Co-op Taxis won contracts for south and central Auckland in March and started work last Monday, at the start of period 3. It already had SESTA contracts for west and east. Auckland.
By noon as of Monday, more than 150 students – about 12% of the total in Auckland – had had problems, and the ministry sent apologetic emails to parents and schools.
In an exceptionally strong public statement last week, the ministry said it was “disappointed that our supplier SESTA has not fulfilled its contractual obligations”.
Under the terms of the contract, all students were to have a dedicated driver, and the drivers were to meet with schools and families to confirm pickup details before the start of term 3.
Co-op had assured the ministry that these would be followed, but often they were not.
For some of the most disadvantaged children, it has been two weeks of hell. A father told the Herald that his son was throwing up with anxiety every day.
Her son used to go to school with the same driver every day, in a van equipped with a special safety harness. But since Co-op has taken over, different drivers have shown up at the wrong time, and usually with the wrong type of vehicle. He had taken a week off to transport his son and other children to school.
The Herald has also heard of two students abandoned at the wrong school, including a boy with autism spectrum disorder who first used the SESTA service last week.
His mother said that because he was having trouble communicating, he could tell the driver it was the wrong place but couldn’t explain where he was supposed to go. The boy was able to call his mother to come and get him; he is now too impatient to use the taxi service. Her mother still does not know who was to blame for the incorrect information provided.
Last week Mt Roskill MP Michael Wood wrote a letter to Education Minister Chris Hipkins urging him to urgently address the issues raised by the change. Hipkins confirmed that his office received the letter and noted it with the Department of Education.

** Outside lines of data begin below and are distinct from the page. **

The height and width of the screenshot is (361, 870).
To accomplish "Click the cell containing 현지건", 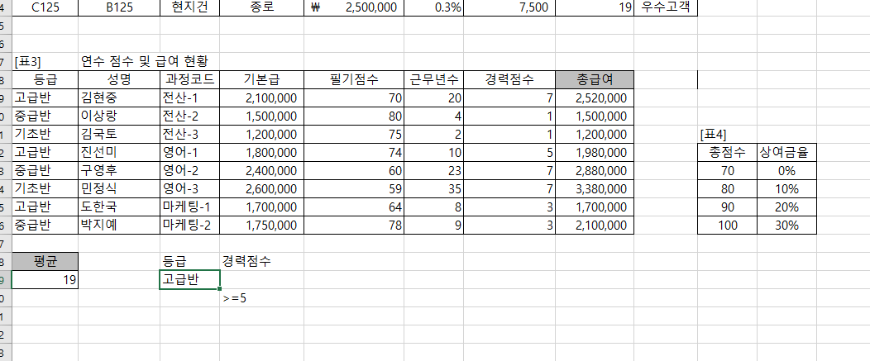I will (189, 7).
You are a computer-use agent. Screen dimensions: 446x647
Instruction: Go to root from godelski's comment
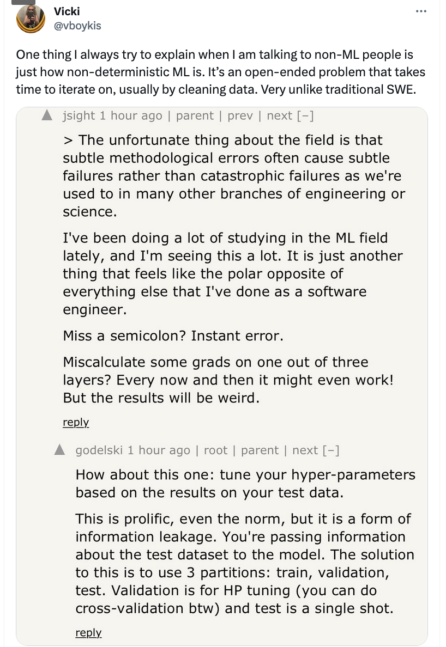pos(215,450)
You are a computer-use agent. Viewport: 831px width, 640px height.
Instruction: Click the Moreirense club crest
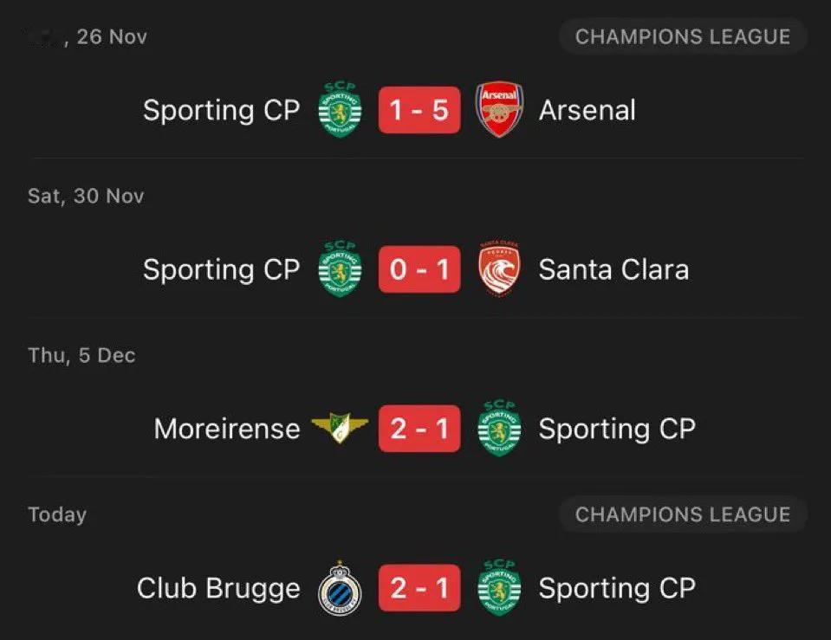pyautogui.click(x=340, y=428)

“I prayed”: the parents delighted with the taxi supplier change
Mum Mel Watson told the Herald, through tears, that she was “delighted” that the contract was returned to Cross Country Rentals, saying that “it could be what it feels like to win a gold medal”.
His daughter Paris Parker, who has Down syndrome, attends the MacLean Center in Mt Roskill Grammar.
She was late for school every day, as each day a different driver would pick her up and take her on random routes through town to take other students – meaning she was passing by. 90 minutes in the car each way.
“Through it all, Paris is fine because she’s just going to get in anyone’s car. That’s the problem… She’s fine, it’s me who hurt myself.
“It’s a huge weight on my shoulders to know [the service] is back in the hands of the people who will actually take care of these children and not treat them like childbirth. “
Zelita Mahoney, whose son Dom has Down’s syndrome, was “very, very happy” to learn that Cross Country had won back the contract.
The 15-year-old lives in Glendowie and attends Marcellin College in Royal Oak. He had a strong relationship with his old driver and the new service was not the same, Mahoney said.
“Our new driver is a sweet man. It’s not him – it’s the system. He takes care of Dom very well. But I still feel like Dom has a sad face every morning – he was in the van with his good friends. “
Dom’s former driver had taken a job at Co-op Taxis, but Mahoney hoped she would be able to resume her old cross-country race.
And she wanted a public apology from Co-op Taxis and the Department of Education.
“It definitely cost us our well-being and our sanity. It wasn’t good enough. I prayed that God would do something about it.”